Before we begin!


The following course although uses Data Camp quite significantly, but I am going to add the courses from R swirl package too. Why? Because I wan't to get the best of both worlds.

R swirl package courses are a bit difficult at first but nothing undoable. It's just my way of practising R programming.

Table of Content



Swirl: R Programming

  1. Installing Swirl

  2. Basic Building Blocks

  3. The Workspace


Installing Swirl


"First things, First!"

Step 1: Get R

(copy pasting stuff, why re-invent the wheel!)

  • In order to run swirl, you must have R 3.1.0 or later installed on your computer.

  • If you need to install R, you can do so here.

For help installing R, check out one of the following videos (courtesy of Roger Peng at Johns Hopkins Biostatistics):

Step 2: Get R Studio!

Although not mendatory, as I am using an R kernal for Jupyter notebook just to add in more interactivity as I am a kinesthetic learner, but swirl courses can be taken using R-studio which is an IDE for Running R-scripts and much more.

Here's a link to the IDE: R Studio

Step 3: Install Swirl

Well we might wonder, What is is Swirl? In short, It's an R package for learning R, inside R, cool!

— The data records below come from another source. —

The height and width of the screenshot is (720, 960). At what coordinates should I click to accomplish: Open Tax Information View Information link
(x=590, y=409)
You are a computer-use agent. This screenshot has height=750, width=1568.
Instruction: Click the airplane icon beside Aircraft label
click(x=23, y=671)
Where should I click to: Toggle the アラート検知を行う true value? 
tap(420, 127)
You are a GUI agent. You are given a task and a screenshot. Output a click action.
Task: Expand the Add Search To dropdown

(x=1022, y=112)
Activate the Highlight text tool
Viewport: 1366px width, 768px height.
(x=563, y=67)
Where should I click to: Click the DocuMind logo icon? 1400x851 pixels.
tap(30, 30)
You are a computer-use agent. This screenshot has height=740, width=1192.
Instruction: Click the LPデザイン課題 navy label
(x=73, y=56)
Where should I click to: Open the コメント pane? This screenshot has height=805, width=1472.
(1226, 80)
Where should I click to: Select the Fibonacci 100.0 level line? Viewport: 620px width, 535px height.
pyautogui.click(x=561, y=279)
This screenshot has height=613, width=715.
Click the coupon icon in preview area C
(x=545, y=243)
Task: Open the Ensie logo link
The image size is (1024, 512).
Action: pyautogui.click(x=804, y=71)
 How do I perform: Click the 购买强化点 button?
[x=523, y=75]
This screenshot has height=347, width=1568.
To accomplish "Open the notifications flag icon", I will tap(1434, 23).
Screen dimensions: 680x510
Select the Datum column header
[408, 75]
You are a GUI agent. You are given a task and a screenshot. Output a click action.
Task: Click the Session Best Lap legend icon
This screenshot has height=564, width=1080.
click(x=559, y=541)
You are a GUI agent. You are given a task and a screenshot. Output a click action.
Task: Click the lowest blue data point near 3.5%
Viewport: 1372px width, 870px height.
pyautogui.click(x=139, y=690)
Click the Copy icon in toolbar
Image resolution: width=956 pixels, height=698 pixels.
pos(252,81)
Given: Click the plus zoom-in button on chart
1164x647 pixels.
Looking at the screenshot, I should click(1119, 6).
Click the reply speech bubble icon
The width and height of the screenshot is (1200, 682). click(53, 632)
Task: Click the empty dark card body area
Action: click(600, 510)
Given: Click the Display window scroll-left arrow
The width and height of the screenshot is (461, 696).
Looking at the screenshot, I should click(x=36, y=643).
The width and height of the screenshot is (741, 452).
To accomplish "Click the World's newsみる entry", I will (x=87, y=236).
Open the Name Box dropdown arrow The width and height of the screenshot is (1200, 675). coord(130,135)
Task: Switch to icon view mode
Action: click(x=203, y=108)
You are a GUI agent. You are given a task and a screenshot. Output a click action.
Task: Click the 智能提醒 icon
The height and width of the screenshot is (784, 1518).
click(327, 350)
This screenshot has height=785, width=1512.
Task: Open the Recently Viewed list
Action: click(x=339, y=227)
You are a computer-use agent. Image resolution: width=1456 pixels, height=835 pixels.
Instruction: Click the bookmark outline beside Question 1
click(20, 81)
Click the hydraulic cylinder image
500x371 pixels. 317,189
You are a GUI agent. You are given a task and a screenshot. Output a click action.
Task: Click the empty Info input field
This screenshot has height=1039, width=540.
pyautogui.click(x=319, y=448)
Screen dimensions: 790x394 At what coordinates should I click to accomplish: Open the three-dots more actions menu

  • Inside R-studio, into the console, after > type:

    install.packages("swirl")

  • Patience is the key, it will take a min to download the swirl package from CRAN repo.

Step 4: Start Swirl

  • Now load the package by typing in the console:

    library(swirl)

  • Call the swirl() method, to begin the interactive session.

    swirl()

Step 5: Installing an Interactive Course

Although this is not the scope of what I am practising, but just to be helpful here, we can install more interactive courses.

Following is the link to more courses.

If we Wan't more? Here's the whole Swirl Course Network for us.

That's it!

True Basics


[RQ1: ] What are the three advantages of using R?

Ans:

  • Publication quality visualizations.

  • R pacakges

  • Reproudcibiliy, using R-scripts.


[RQ2: ] What are the two reasons for using R-scripts?

Ans:

  • Reproducibiliy.

  • Automate your work.


[RQ3: ] _Which symbol should you use to place comments in R?

Ans: The pound sign #.


**[RQ4: ]Which R function should you use to remove a variable from the workspace in R?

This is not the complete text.